Larissa ainda mostrou dados que revela que as quatro maiores empresas de grãos e insumos agrícolas do mundo, conhecidas como “quatro gordas”, detém 50% da circulação mundial de sementes e 75% do comércio mundial de agrotóxicos.
Barracões de Saberes
Os barracões foram espaços de debates e oficinas organizados por grupos de trabalho da Associação Brasileira de Agroecologia (ABA) e da Articulação Nacional de Agroecologia (ANA). A assessora do Núcleo de Políticas e Alternativas da FASE, Maria Emília Pacheco, foi moderadora do debate sobre Reforma Agrária e direitos territoriais como condição para a soberania alimentar que teve como convidados a líder caiçara Mauriceia Pimenta, da comunidade de São Gonçalo em Paraty, Maria Ivete Bastos, presidenta do Sindicato das Trabalhadoras e Trabalhadores Rurais de Santarém-PA e Allan Kardec Milhomens, Coordenador Geral do Departamento de Políticas de Gestão Ambiental Rural do Ministério do Meio Ambiente.
As lideranças relataram os inúmeros casos de abusos no avanço da especulação imobiliária e do agronegócio nos seus respectivos territórios. Maria Ivete Bastos lembrou da resistência nas tentativas de invasão de territórios de povos tradicionais na Amazônia. “Nós tivermos que entrar com uma ação contra o ICMBio e que está custando muito caro, porque a gente estava no processo de construção de protocolos de consulta, mas eles diziam que só o Conselho Deliberativo era o instrumento de consulta livre, prévia e informada, então nós conseguimos paralisar a extração de madeira da maneira mais predadora que só beneficia um grupo de pessoas e não o território”, lembra a presidenta do STTR-STM.
A educadora da FASE Mato Grosso, Fran Paula, de origem quilombola coordenou o Barracão de Saberes, Mãe Bernadete, e participou a mesa: “Gira Decolonial: Racismo e Sistemas Alimentares”. “Esse sistema de exploração da terra e do território é também um modelo colonizador e racista, contra populações indígenas e a população negra no Brasil.
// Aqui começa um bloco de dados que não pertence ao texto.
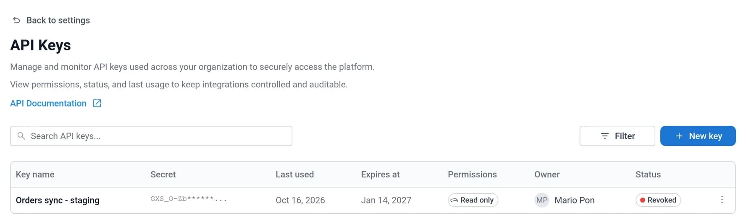The image size is (746, 224).
Task: Sort by Key name column header
Action: click(35, 175)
O racismo fundiário é um conceito trazido justamente para dizer que ao abordar a questão agrária no Brasil veremos que as relações de desigualdades estão baseadas também numa desigualdade étnico – racial”, denuncia.
Águas premiadas
Para potencializar a difusão da produção cinematográfica Latino-americana, o II Festival Internacional de Cinema Agroecológico (FICAECO), foi realizado no Cinema Odeon, também conhecido como Centro Cultural Luiz Severiano Ribeiro e Odeon Petrobras, na Cinelândia, no Centro do Rio de Janeiro.
No primeiro dia, na Mostra Principal foram exibidos os filmes Fio da Meada, de Silvio Tendler, Sertão de Dentro, dirigido por Geraldo Sarno e a animação O que é a água, com direção de Maiana Maia (FASE) e Janaína Pinto.
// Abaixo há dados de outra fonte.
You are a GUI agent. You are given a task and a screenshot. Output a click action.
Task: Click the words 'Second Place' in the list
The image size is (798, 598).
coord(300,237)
A animação com realização da FASE recebeu os troféus Troféus Omama e Cosmologia Yanomami após uma roda de conversa com os realizadores e realizadoras.
“É muito gratificante ser premiada por este trabalho realizado durante a pandemia, depois de seis anos de atuação da FASE na defesa das águas. Eu me sinto muito gratificada com esta homenagem”, afirma a educadora e idealizadora do filme, Maiana Maia.
O curta de animação “O que é Água?” pode ser assistido no Youtube da FASE.